O dique seria construído “entupindo a dita boca, de pedra “ensossa” tirada dos mesmos rochedos que lhe fazem face para cima da altura “a que há-de chegar o dito marachão, para não bulir com a pedra duas vezes.” Com que dimensões? Cerca de trezentos palmos de comprimento e o triplo de altura – propõe Bento de Moura – que calcula em trinta pés a largura do coroamento, de modo a formar uma ponte, tendo a base do paredão quatrocentos e cinquenta pés, isto é, 645 palmos.
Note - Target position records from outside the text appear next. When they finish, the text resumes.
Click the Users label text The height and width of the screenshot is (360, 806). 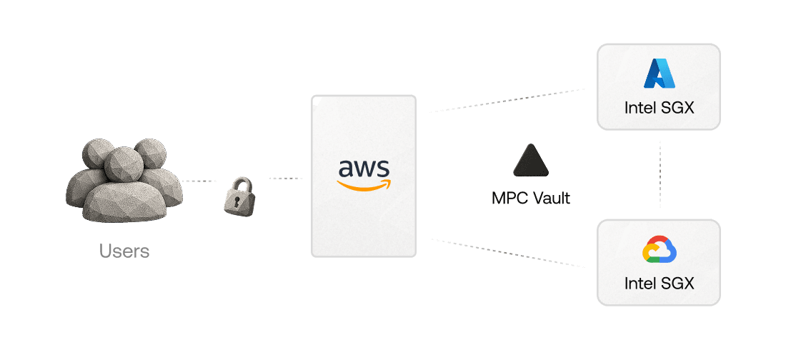[x=124, y=251]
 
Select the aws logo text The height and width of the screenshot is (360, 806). [x=364, y=169]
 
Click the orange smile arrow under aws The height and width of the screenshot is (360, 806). [x=365, y=185]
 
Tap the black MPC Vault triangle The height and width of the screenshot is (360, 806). [x=532, y=161]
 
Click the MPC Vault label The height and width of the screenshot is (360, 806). [x=531, y=198]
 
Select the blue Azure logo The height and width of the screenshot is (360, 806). [x=659, y=74]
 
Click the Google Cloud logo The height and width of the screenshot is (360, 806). [x=659, y=250]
Esta passagem sobre o marachão – frisa – revelar-se-ia muito importante porque permitiria o trânsito para o “Vale de Besteiros”, principalmente para quem viesse de Tancos, sem ter “de torcer o caminho”, não precisando, deste modo, de ir a Coimbra para transpor o Mondego.
Além desta importante passagem, a obra traria outras indiscutíveis vantagens: “restaurar a Ponte de Coimbra”; livrar a cidade “do grande dano que lhe causam as cheias”; “restaurar as terras baixas do campo de Coimbra e todos os paúis que vertem para o Mondego”; permitir “dar o campo alto todos os anos dois frutos: a cevada, primeiro, e depois, o milho”; acrescentar “per alluvionem, cousa de cem moios de terra aos possuidores das margens do Mondego”; “ficar a navegação quase todo o ano praticável entre a Figueira e o marachão, não sendo agora, senão na menor parte de cada Inverno” e como se disse acima, tornar mais férteis as terras a montante e encurtar a distância da navegação litoral-interior, “com o que levarão as mós alveiras, o sal, o ferro e o bacalhau e todas as mais fazendas mais baratas à Beira e se conduzirão o pão mais barato da raia para as vizinhanças de Coimbra quando for necessário”.
Bento de Moura Portugal nasceu em Moimenta da Serra, concelho de Gouveia, em 1702. Foi aluno de um colégio jesuíta e cursou Direito na Universidade de Coimbra. Terá vindo para Lisboa e a sua aptidão para trabalhos técnicos, aliada a um espantoso espírito inventivo, chamaram a atenção do rei D. João V que lhe financiou uma digressão pela Europa. Essa missão, que terá durado perto de oito anos, com interrupções para vir a Lisboa, permitiu-lhe conhecer Inglaterra, Alemanha, França, Hungria e Holanda.
Moura Portugal enfrentou um processo na Inquisição ao qual conseguiu escapar. O mesmo não aconteceu perante o Marquês de Pombal que o acusou, além de outras coisas, de defender a inocência dos Távora e dos Jesuítas. Apesar do prestígio que Moura Portugal tinha junto da família real, acabou por ser aprisionado em Julho de 1760 no Forte da Junqueira, onde permaneceu, em condições indignas, até à sua morte em 1776.
Já muito debilitado, foi graças ao trabalho do jesuíta João de Matos, companheiro de cela, tendo como caneta um osso de galinha e tinta feita de ferrugem, que é hoje possível conhecer muitos dos inventos deste génio português, bem como a sua proposta, pensada muito, muito antes da Barragem da Aguieira, Fronhas e Raiva (Plano Geral do Aproveitamento Hidráulico da Bacia do Mondego de 1963), para regularizar as cheias do “Basófias”.